In Nov 2015 a positive culture identified M. colombiense, the first isolate of this species in Brazil. It is a slow growing  type of  mycobacterium that infects both immunocompetent and immunocompromised people and was first isolated in Bogota, Columbia in 2006. Importantly, infection can mimic tuberculosis.

Treatment provided was the same for tuberculosis and should have continued for one year after the last negative test, but the patient continued to be non compliant with treatment and apppointments. Resistance testing was not yet available, and the outcome for the patient was not presented. 


The ageing of PLWHIV calls for new models of primary care.

Rajasthan, R, Malaysia ; HIV and ageing Study.


One of the emerging challenges is the ageing cohort of PLWHIV within Australia. Many of these individuals have complex co-morbidities requiring experienced clinicians and team based models of care.

Dutch data indicates that 2 of 3 HIV positive individuals within Holland will be aged >50 by 2025. Similar trends are expected in Australia.

There were many sessions and posters looking at co-morbidities and ageing.

Many abstracts highlighted the increased prevalence of CKD, atherosclerosis, peripheral neuropathy, neurocognitive decline, diabetes and osteoporosis in PLWHIV. Ruzicka D Japan, Rajasuriar R Malaysia, to name a few of the many presenters.

Reena Rajasuriar presented findings from the Malaysian HIV and ageing Study.

Attempts were made to adequately match study participants. The concept of functional age was a central tenant of the design. Prior studies were highlighted for lack of adequate controls and use of subjective, poorly validated measuring tools. Dr Rajasuriar commented that single entities are often used to measure the ageing syndrome.

The Malaysian study focused on the multi factorial nature of ageing. The use of comprehensive geriatric assessments were utilised to reduce subjectivity bias.

All 10 markers of ageing were increased in the HIV positive arm compared to matched HIV negative participants.

  • 2.5 times reduction in QOL indicators.
  • 4 fold increase in mortality
  • 5 fold greater utilisation of health services.
  • Significantly more sarcopenia and functional disability.

New models of care were called for throughout the Asia Pacific region. In particular multidisciplinary teams, including but not limited to, social workers, dietitians, psychologists, nurses, GPs, physiotherapists, podiatrist and exercise physiologists.

Comprehensive geriatric assessments were heralded as ideal.

Much panel discussion was generated through audience participation

  • Is this a realistic concept?
  • Is the process clinician driven or patient driven?
  • What management strategies are cost effective?
  • How do we manage the increasing burden of subcortical neurodegeneration?

This session was very informative generating much discussion amongst my Australian colleagues.

As demand for complex services increase service innovation will be required.

Australia is proposing a new patient centric and patient driven model of care.
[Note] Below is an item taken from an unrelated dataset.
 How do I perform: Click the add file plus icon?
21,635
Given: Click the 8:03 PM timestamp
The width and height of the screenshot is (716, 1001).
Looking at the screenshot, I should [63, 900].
Health care homes as primary care coordinators are also a central  theme. This model is well suited to providing innovative care to the ageing population of PLWHIV.

Management of traditional lifestyle risk factors remains central to managing cognitive decline.

Focusing on functional age is increasingly seen as a more useful measure of healthcare needs rather than numbers of co-morbid conditions.